Film ini sangkin hebatnya, sampai membuat dua pasangan tadi itu hanya melongo menatap layar. Seakan ikut terhanyut dalam sebuah kisah fiksi sampai-sampai melupakan ‘sesuatu’ yang harus dilakukan seperti biasanya. Saya sendiri benar-benar tenggelam sampai harus mencuci muka setelahnya agar kepala dan pikiran saya sadar dan segar kembali.
Satu malam setelahnya, sesuatu yang mindblowing kembali saya saksikan. Bukan dari sebuah film, melainkan dari sebuah pertandingan sepak bola. Dalam laga penutup Liga Inggris minggu ini, Manchester United secara antiklimaks dikalahkan oleh Newcastle United.
Tetangga berisik Manchester United, Manchester City kalah ketika menjamu Wolverhampton Wanderers setengah jam sebelum mereka bertanding pada Minggu malam (6/10). Mengingat sang tetangga yang biasanya tampil ugal-ugalan namun malah kalah, United harusnya bisa mendapatkan semacam suntikan semangat untuk menang.

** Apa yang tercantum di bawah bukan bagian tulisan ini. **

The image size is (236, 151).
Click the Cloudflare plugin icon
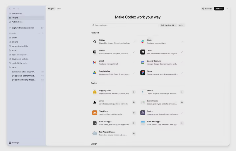pyautogui.click(x=95, y=113)
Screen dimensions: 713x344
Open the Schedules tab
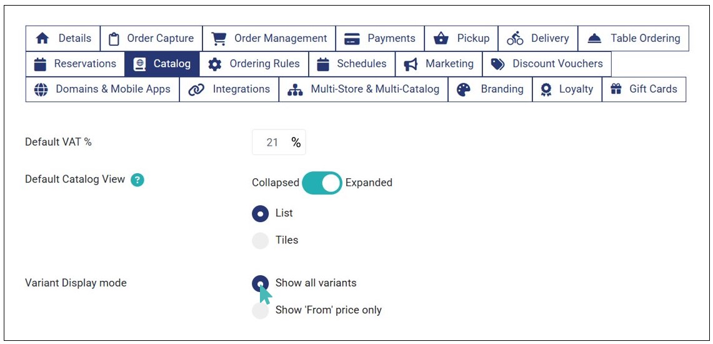tap(352, 64)

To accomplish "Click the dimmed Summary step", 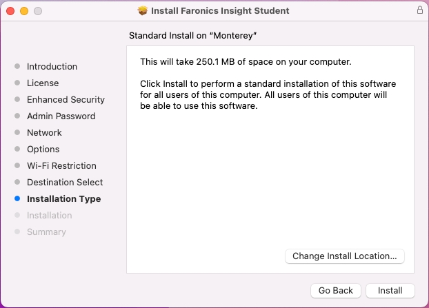I will pos(46,232).
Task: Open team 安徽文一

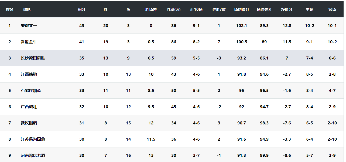Action: click(29, 26)
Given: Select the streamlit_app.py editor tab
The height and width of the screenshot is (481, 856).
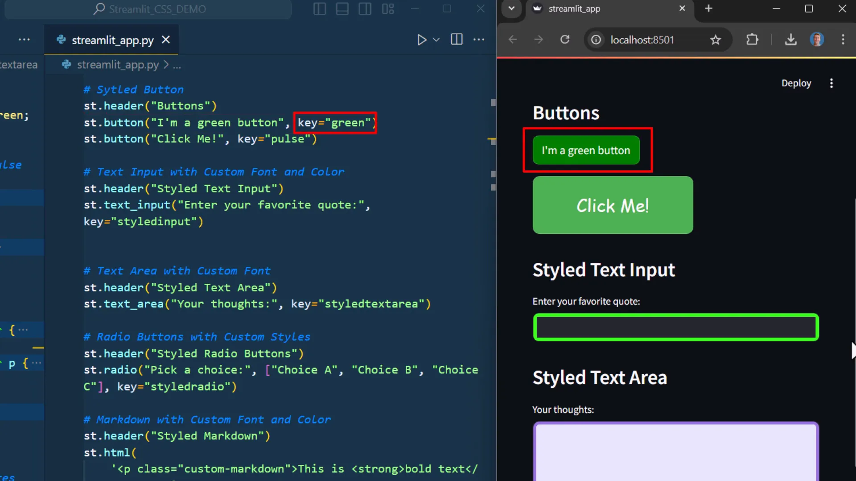Looking at the screenshot, I should coord(112,41).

Paling tidak ada modal untuk ngecengin mereka barang sejenak untuk melupakan kekacauan yang terjadi di klub sendiri.
Lagi pula yang mereka hadapi hanya Newcastle United. Bukan Wolves yang memang terkenal dengan keahliannya menyulitkan klub-klub besar. Newcastle cuma klub papan bawah yang kini arahnya sudah tidak jelas selepas ditinggal pelatih sebelumnya, Rafael Benitez. Mike Ashley, sang pemilik kontroversial yang saban hari dikritik tanpa putus oleh para fans, mendatangkan Steve Bruce sebagai penggantinya.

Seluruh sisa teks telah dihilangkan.